L’Union Progressiste le Renouveau (Up-R) a engagé depuis plusieurs semaines le processus de sélection de ses futurs chefs de village et de quartier de ville. À travers une directive signée le 10 août 2026 par son président, Joseph Djogbénou, la formation politique a défini les conditions à remplir ainsi que le calendrier devant conduire au choix des personnes appelées à occuper ces responsabilités à la base.
Selon les orientations rendues publiques, le processus a démarré le 15 août 2026 avec la réception des candidatures. Les différentes propositions doivent être transmises au plus tard le 15 septembre, avant leur examen par les structures dirigeantes du parti. Pour prétendre au poste de chef de village ou de quartier de ville sous la bannière de l’UP-R, cinq principales conditions sont exigées. Le candidat doit être membre de la cellule du parti dans sa localité et justifier d’une implication effective dans ses activités. Il doit également jouir d’une bonne moralité, résider effectivement dans le village ou le quartier concerné, disposer de ses droits civils et civiques et être à jour de ses cotisations au sein du parti.
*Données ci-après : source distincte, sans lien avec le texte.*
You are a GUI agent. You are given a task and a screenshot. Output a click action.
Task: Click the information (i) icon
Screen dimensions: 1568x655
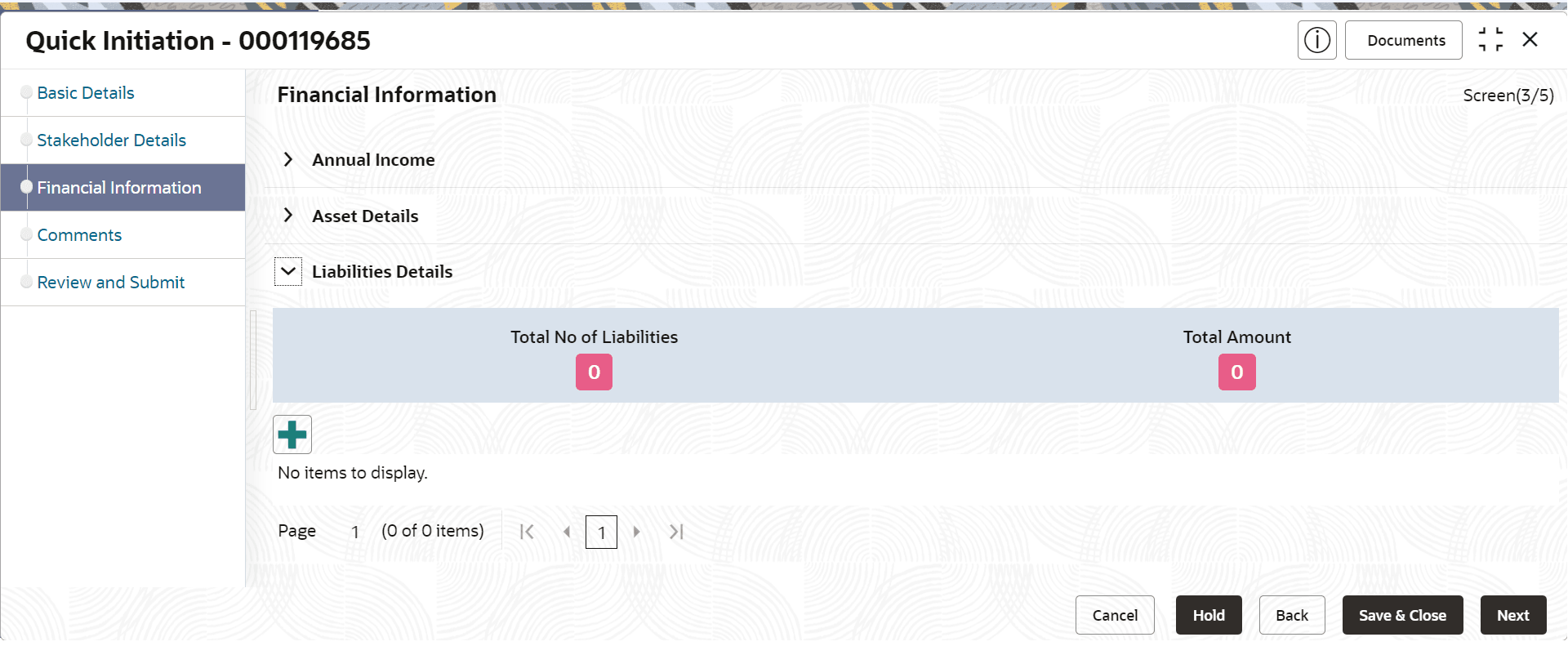pos(1316,40)
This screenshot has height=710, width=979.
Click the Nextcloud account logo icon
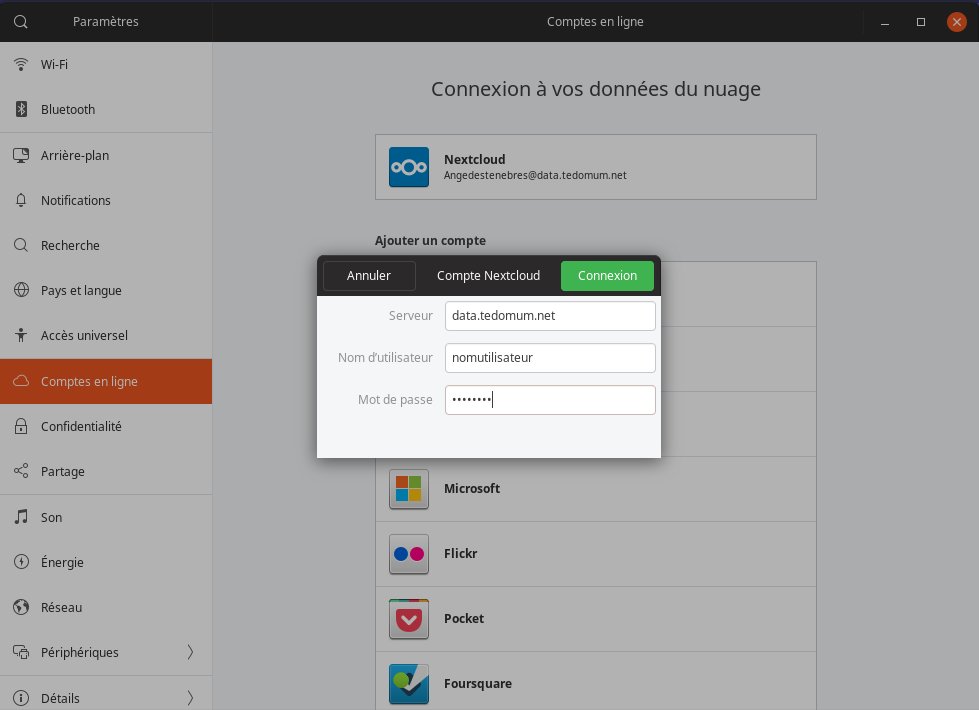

Sur le papier, ces critères sont suffisamment clairs et visent, en principe, à permettre la désignation de responsables enracinés dans leurs localités et engagés dans la vie du parti. Néanmoins, une disposition particulière contenue dans la directive fait monter les tensions sur le terrain. En effet, le parti dirigé par Joseph Djogbénou prévoit un traitement particulier pour les chefs actuellement en fonction. Lorsqu’un responsable sortant est jugé satisfaisant et ne présente aucun problème particulier vis-à-vis du parti, sa reconduction peut être privilégiée. C’est précisément autour de cette priorité accordée à la reconduction que les incompréhensions se multiplient dans plusieurs localités.
Car, à la base, la question ne se résume plus seulement au respect des critères administratifs ou politiques. Elle touche désormais à l’acceptation populaire et à la reconnaissance des militants qui ont, pendant des années, porté le parti et mouillé le maillot lors des différentes consultations électorales.